Contre le sport
Non, je ne vais pas vous ressortir, ainsi qu’ils le font tous dans les radio-télés, la boutade anti-sport de Winston Churchill, que chaque fois ces neuneus d’animateurs présentent benoîtement comme un scoop... qui n’en est un que pour eux. Réinventer la roue, ils adorent. Je voulais parler d’autre chose : pour ma part, je n’ai jamais compris – et jamais voulu admettre – l’obligation qui semble faite aux chefs d’État d’ouvrir les Jeux Olympiques lorsqu’ils ont lieu sur le territoire national (les Jeux, pas les chefs d’État). Quel article de la Constitution précise-t-il cette prétendue obligation ? Poser la question, c’est y répondre : aucun.

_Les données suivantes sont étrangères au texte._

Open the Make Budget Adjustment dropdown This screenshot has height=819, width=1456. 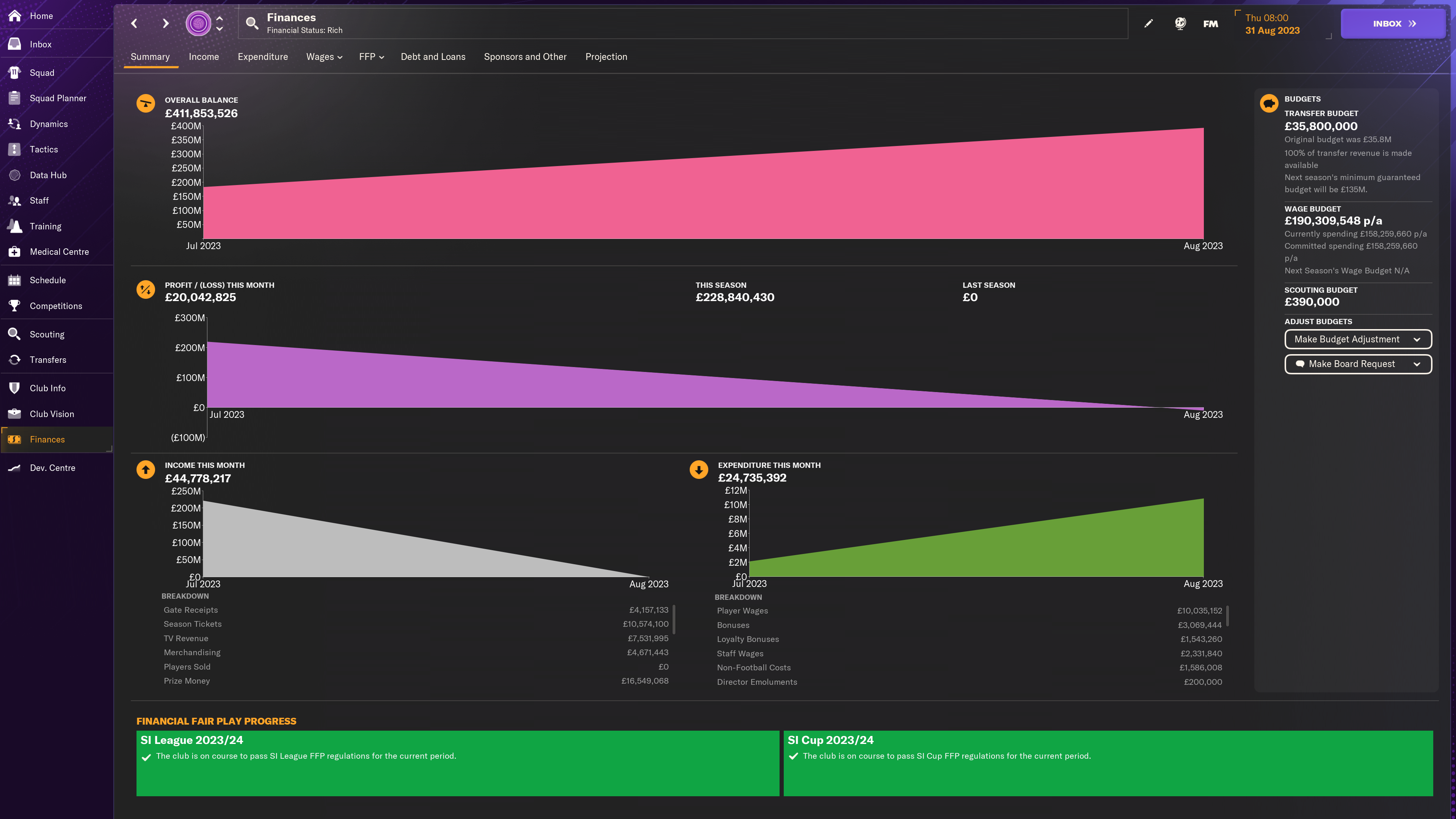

Donc tout dirigeant d’une nation peut (et devrait) refuser de s’y plier. Pour des tas de raisons qu’Albert Jacquard a très bien exposées dans son livre Contre les Jeux.
Pourtant, même De Gaulle s’y est conformé. Façon de dire qu’il a cédé à la démagogie.
Bien entendu, il y a pire : assister aux matches de foot, et faire semblant de s’y intéresser. Qu’est-ce qu’ils craignent, nos élus, qu’on les siffle comme on siffle La Marseillaise ? (Ce qui, soit dit en passant, ne me scandalise pas : siffler un hymne national, c’est surtout condamner la politique de ceux qui gouvernent). Or, aucun risque, s’ils sont absents ! Je leur conseillerais plutôt, et vivement, d’imiter l’ancien président de la Côte d’Ivoire, Félix Houphouët-Boigny. Au cours d’une des rares interviews qu’il accordait aux journalites, et interrogé sur le sport qu’il préférait, alors que tout le monde attendait qu’il réponde, comme tout le monde, que c’était le football, il avait répondu « Le cyclisme et la boxe ». Interloqué, désarçonné, presque scandalisé, son intervieweur avait insisté : « Mais... et le football, monsieur le président ? ». Malgré cela, le Vieux (c’était son surnom quasi-officiel) avait fait la moue, écartant l’importune suggestion : bof, non, décidément, le foot, ouais, bien, bon, mais ça ne l’emballait pas. Et lorsque l’un des matches de finale de la Coupe d’Afrique eut lieu à Abidjan, dans le stade qui portait son nom, il vint inaugurer la cérémonie, puis, sans plus attendre, il partit et n’assista pas au match !
Je rêve de voir un de nos présidents faire montre de la même et superbe indifférence.